GRAVES, COFFINS in short supply in Brazil.
RIO DE JANEIRO — In Brazil’s bustling Amazon city of Manaus, so many people have died within days in the coronavirus pandemic that coffins had to be stacked on top of one another in long trenches in a city cemetery. Some despairing relatives reluctantly chose cremation for loved ones to avoid burying them in those common graves.
Now, with Brazil emerging as Latin America’s coronavirus epicenter with more than 87,000 confirmed cases and 6,000 deaths, even the coffins are running out in Manaus. The national funeral home association has pleaded for an urgent airlift of coffins from Sao Paulo, 1,700 miles away, because Manaus has no paved roads connecting it to the rest of the country.
The city of about 2 million people carved from the jungle has been overwhelmed by death in part because it’s the main site where those from remote Amazon communities can get medical services, said Lourival Panhozzi, president of the Brazilian Association of Funeral Service Providers.
Before the outbreak, the city of Manaus, the capital of the state, was recording an average of 20-35 deaths a day, the mayor said. Now, it is recording at least 130 a day, data from the state’s health secretary show.
People in the region also have been widely ignoring isolation measures.
There also are signs in the much larger cities of Rio de Janeiro and Sao Paulo that suggest authorities may not be able to handle a huge increase in the death toll. A field of fresh graves that was dismissed in April by President Jair Bolsonaro as excessive has since been filled.
Latin America’s grimmest scenes occurred last month in Ecuador’s city of Guayaquil, where residents said they had to leave bodies on the street after morgues, cemeteries and funeral homes were overwhelmed.

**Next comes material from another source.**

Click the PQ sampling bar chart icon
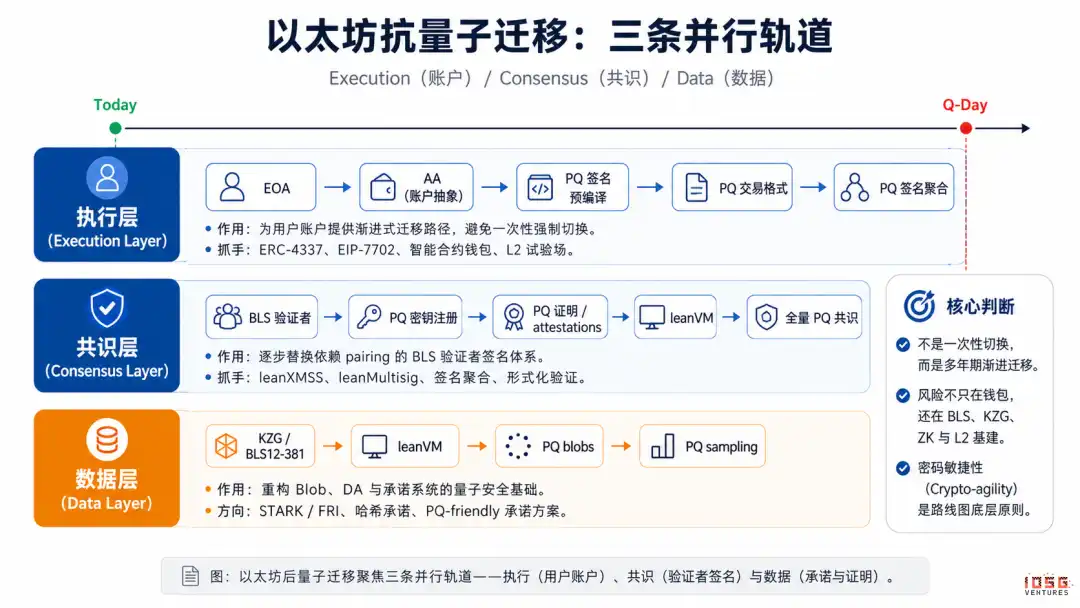 tap(663, 446)
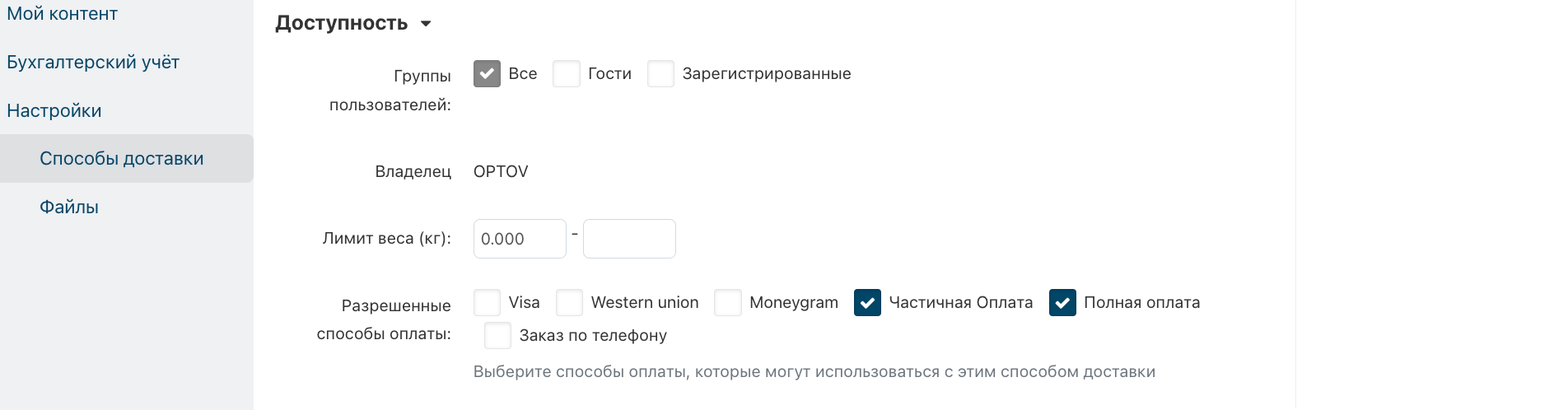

Many in Brazil fear the rising deaths will hit hardest in the favelas, the vast neighborhoods of the poor that are wellknown in Rio and Sao Paulo but which also exist in most big Brazilian cities and even in smaller ones.
“There is a great fear that uncontrolled contamination will happen there,” said Panhozzi, whose group represents Brazil’s 13,400 private funeral companies.
Sao Paulo’s director of ambulance services, Francis Fuji, blamed a recent surge of deaths in homes on coronavirus patients who were discharged from hospitals with mild symptoms, only to have their conditions deteriorate rapidly.
Paramedics don’t have the training to identify covid-19 as a cause of death, he said, and many relatives have lied about their loved ones’ symptoms to avoid the corpses being handled as though they were contagious.
“They think that if they get that diagnosis, then their loved one will be removed in a sealed plastic bag, they’ll never see him or her again, and they won’t even have a funeral,” Fuji said.
Authorities in Sao Paulo dug hundreds of graves last month in anticipation of a rise in deaths. Bolsonaro has likened the coronavirus to “a little flu” and insists that sweeping state measures to close all but essential business are more damaging than the illness. On April 2, he questioned whether photos by The Associated Press of the new graves were “fake news” or “sensationalism.”